Tripoli. .- The Deputy Foreign Minister of Libya, Khaled Kaim, has warned that the U.S. intention to unlock frozen funds to the Libyan government to hand them the rebels would be an act of piracy. "Any use of frozen funds is like piracy on the seas. This is illegal and if we remain silent, I think we will end up living in a jungle," said Kaim to the international press.

In this sense he argued that the rebels "are not a legal entity, not a country" as a territory can only be divided by a referendum or a United Nations resolution, which in the case of Libya does not have occurred. This is the answer to the Secretary of State, Hillary Clinton, who yesterday announced that the U.S.
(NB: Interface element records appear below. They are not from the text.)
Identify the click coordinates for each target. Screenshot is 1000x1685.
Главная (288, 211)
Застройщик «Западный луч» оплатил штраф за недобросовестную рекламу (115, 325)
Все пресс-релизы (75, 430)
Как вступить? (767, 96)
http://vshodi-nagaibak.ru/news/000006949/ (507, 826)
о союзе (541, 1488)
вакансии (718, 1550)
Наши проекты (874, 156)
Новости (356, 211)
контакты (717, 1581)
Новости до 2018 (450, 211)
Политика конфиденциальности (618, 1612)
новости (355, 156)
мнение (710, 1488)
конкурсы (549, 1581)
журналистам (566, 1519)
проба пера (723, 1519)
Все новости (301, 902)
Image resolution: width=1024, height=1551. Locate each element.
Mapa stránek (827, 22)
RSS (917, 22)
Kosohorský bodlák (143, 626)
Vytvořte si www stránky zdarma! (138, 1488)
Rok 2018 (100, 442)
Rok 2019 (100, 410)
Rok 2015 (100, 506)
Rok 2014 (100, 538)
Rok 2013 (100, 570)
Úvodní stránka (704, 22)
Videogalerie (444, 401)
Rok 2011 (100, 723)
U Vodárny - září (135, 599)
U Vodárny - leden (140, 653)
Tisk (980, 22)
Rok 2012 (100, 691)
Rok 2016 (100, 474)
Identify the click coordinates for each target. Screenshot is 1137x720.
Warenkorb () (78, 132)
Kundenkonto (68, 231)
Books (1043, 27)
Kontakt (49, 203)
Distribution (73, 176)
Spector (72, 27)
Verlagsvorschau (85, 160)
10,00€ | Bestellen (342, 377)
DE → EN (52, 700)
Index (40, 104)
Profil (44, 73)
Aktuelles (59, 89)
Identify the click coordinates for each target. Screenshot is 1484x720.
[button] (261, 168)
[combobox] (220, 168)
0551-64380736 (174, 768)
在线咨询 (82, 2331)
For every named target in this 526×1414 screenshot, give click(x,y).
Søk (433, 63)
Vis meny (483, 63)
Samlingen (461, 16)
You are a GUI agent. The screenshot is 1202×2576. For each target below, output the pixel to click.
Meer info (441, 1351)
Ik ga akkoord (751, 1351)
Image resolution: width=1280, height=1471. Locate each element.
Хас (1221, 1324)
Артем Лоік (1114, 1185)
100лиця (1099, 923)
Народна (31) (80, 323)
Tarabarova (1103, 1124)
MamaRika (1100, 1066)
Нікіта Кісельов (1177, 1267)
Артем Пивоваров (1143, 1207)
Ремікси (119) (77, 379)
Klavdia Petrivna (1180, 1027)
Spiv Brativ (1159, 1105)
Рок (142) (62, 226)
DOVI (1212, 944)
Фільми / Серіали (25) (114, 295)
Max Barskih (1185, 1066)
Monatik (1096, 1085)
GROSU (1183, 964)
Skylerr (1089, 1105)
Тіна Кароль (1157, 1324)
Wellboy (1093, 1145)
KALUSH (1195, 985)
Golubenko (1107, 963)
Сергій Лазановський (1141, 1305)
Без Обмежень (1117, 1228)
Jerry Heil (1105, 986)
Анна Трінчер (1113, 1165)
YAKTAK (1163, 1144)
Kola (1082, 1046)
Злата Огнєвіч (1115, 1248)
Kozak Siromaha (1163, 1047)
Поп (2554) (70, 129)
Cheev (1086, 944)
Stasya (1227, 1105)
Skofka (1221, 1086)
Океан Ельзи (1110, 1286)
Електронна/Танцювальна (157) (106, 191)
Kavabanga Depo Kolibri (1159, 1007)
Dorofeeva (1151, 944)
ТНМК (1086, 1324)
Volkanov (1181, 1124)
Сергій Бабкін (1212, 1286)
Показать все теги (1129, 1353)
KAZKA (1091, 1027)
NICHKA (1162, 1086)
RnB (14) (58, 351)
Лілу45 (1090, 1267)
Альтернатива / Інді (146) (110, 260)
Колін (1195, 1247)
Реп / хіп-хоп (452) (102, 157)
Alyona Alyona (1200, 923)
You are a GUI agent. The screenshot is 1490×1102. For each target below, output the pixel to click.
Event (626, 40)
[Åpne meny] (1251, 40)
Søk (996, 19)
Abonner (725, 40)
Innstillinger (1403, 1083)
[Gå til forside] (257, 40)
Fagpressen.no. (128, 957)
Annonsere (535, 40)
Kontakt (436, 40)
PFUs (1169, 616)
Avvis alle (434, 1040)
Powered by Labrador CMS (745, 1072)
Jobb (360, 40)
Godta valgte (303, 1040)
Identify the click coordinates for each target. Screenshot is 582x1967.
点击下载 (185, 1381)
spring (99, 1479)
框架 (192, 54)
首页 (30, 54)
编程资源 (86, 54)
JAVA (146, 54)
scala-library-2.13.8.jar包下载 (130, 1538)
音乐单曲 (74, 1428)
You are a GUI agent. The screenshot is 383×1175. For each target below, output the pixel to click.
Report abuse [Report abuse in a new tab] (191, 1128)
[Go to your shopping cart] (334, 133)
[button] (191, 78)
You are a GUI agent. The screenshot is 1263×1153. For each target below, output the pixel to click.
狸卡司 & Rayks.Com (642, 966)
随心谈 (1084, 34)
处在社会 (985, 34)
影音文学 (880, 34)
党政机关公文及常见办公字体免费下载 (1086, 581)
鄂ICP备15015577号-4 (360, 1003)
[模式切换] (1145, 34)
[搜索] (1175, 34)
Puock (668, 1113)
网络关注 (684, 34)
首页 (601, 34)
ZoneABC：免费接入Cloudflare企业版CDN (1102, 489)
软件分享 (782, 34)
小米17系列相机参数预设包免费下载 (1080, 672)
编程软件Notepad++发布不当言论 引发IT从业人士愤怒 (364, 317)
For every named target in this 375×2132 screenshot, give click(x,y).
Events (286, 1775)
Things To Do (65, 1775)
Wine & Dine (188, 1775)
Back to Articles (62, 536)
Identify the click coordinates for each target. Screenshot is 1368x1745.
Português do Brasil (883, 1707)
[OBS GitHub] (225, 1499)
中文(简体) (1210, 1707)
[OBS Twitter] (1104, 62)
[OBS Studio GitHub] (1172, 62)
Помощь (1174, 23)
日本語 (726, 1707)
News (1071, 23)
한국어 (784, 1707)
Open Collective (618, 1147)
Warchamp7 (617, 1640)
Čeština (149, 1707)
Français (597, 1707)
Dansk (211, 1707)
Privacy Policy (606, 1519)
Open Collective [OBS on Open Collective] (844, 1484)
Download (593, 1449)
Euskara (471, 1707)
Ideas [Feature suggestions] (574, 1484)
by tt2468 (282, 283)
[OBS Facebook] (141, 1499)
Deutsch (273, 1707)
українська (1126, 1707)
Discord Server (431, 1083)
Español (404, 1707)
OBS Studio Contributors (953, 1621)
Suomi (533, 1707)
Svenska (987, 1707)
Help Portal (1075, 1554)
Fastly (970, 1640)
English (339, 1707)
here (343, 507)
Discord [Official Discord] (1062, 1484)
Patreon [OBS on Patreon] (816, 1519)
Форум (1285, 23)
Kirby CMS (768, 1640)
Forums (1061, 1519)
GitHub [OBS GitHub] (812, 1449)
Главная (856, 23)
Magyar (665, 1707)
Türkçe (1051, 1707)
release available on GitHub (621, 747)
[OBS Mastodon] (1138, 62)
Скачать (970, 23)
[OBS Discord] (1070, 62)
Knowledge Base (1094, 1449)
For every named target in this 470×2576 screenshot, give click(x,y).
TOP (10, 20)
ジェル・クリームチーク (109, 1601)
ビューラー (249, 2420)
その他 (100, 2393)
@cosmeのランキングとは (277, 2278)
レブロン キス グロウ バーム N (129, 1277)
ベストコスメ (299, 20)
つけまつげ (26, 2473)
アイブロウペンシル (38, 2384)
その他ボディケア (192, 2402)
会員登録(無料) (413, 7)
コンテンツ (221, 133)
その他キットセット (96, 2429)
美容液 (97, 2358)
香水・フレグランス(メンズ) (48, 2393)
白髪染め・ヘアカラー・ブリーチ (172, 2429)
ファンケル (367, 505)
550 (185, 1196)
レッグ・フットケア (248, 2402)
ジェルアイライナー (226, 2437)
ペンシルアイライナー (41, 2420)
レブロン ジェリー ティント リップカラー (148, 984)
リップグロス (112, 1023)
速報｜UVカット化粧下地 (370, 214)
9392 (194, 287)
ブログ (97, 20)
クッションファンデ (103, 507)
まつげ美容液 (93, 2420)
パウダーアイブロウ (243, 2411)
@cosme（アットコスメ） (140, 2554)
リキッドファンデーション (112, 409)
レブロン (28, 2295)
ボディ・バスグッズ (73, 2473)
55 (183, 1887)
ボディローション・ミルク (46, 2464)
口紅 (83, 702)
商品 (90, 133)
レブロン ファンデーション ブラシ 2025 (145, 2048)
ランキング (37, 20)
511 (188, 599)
administration is preparing legislation to allow the 30,000 million (20,600 million euros) that the country has frozen the regime of Muammar Gaddafi may be delivered to the Libyan people, although it is unclear whether the rebels directly. In the same vein, Kaim has warned that the intention of the member countries of the Contact Group for Libya, which met Wednesday in Rome, to create a fund to finance the rebels could discourage other countries in the region to invest abroad, for fear that their assets are frozen and delivered to insurgent groups.

Moreover, the deputy was reported missing from a batch of 700 million dinars (403 million euros) Central Bank of Libya that were transferred in February, when riots broke out, to Benghazi for the payment of wages. "What have spent those millions?, How to arm the rebels or divided among the nine members of his Council?, Has been questioned.